AG-exclusion zones revisited: lessons to learn from 91 intronic NF1 3' splice site mutations outside the canonical AG-dinucleotides.

Uncovering frequent motives of action by which variants impair 3 ' splice site (3 ' ss) recognition and selection is essential to improve our understanding of this complex process. Through several mini-gene experiments, we demonstrate that the pyrimidine (Y) to purine (R) transversion NM_000267.3(NF1):c.1722-11T>G, although expected to weaken the polypyrimidine tract, causes exon skipping primarily by introducing a novel AG in the AG-exclusion zone (AGEZ) between the authentic 3 ' ss AG and the branch point.
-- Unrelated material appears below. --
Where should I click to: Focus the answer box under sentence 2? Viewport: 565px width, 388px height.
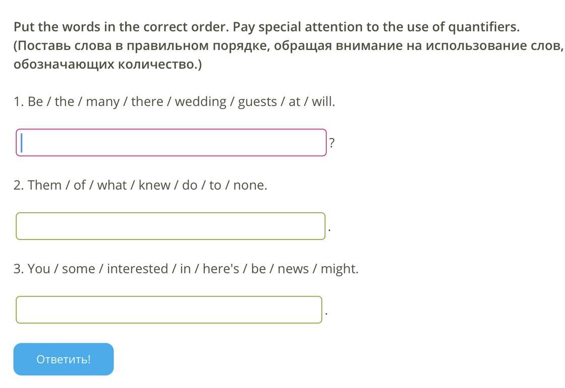coord(171,226)
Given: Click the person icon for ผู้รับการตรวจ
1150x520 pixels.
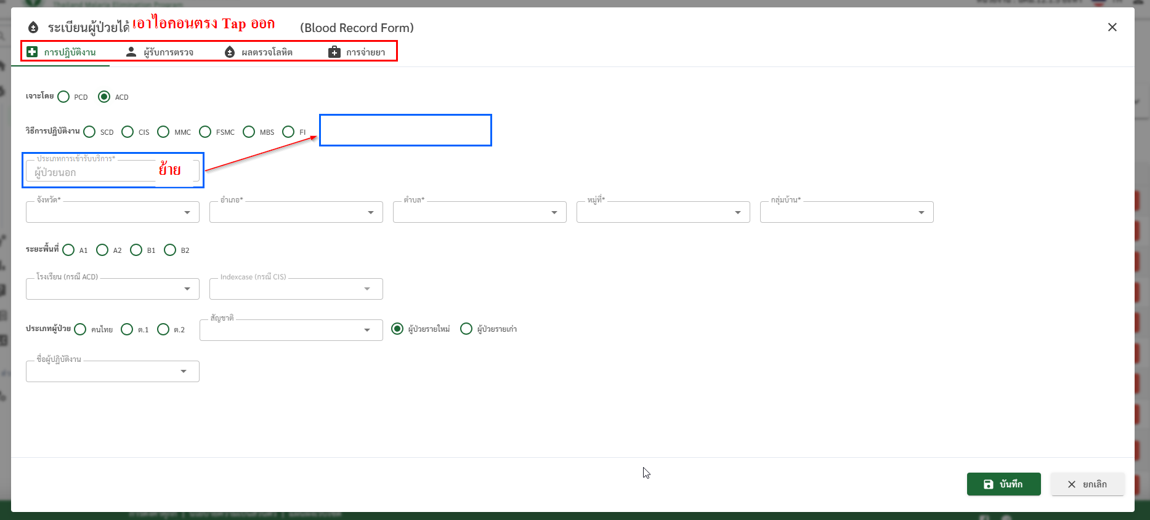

Evaluation of 90 additional noncanonical intronic NF1 3 ' ss mutations confirmed that 63% of all mutations and 89% (49/55) of the single-nucleotide variants upstream of positions -3 interrupt the AGEZ. Of these AGEZ-interrupting mutations, 24/49 lead to exon skipping suggesting that absence of AG in this region is necessary for accurate 3 ' ss selection already in the initial steps of splicing. The analysis of 91 noncanonical NF1 3 ' ss mutations also shows that 90% either introduce a novel AG in the AGEZ, cause a Y>R transversion at position -3 or remove >= 2 Ys in the AGEZ. We confirm in a validation cohort that these three motives distinguish spliceogenic from splice-neutral variants with 85% accuracy and, therefore, are generally applicable to select among variants of unknown significance those likely to affect splicing.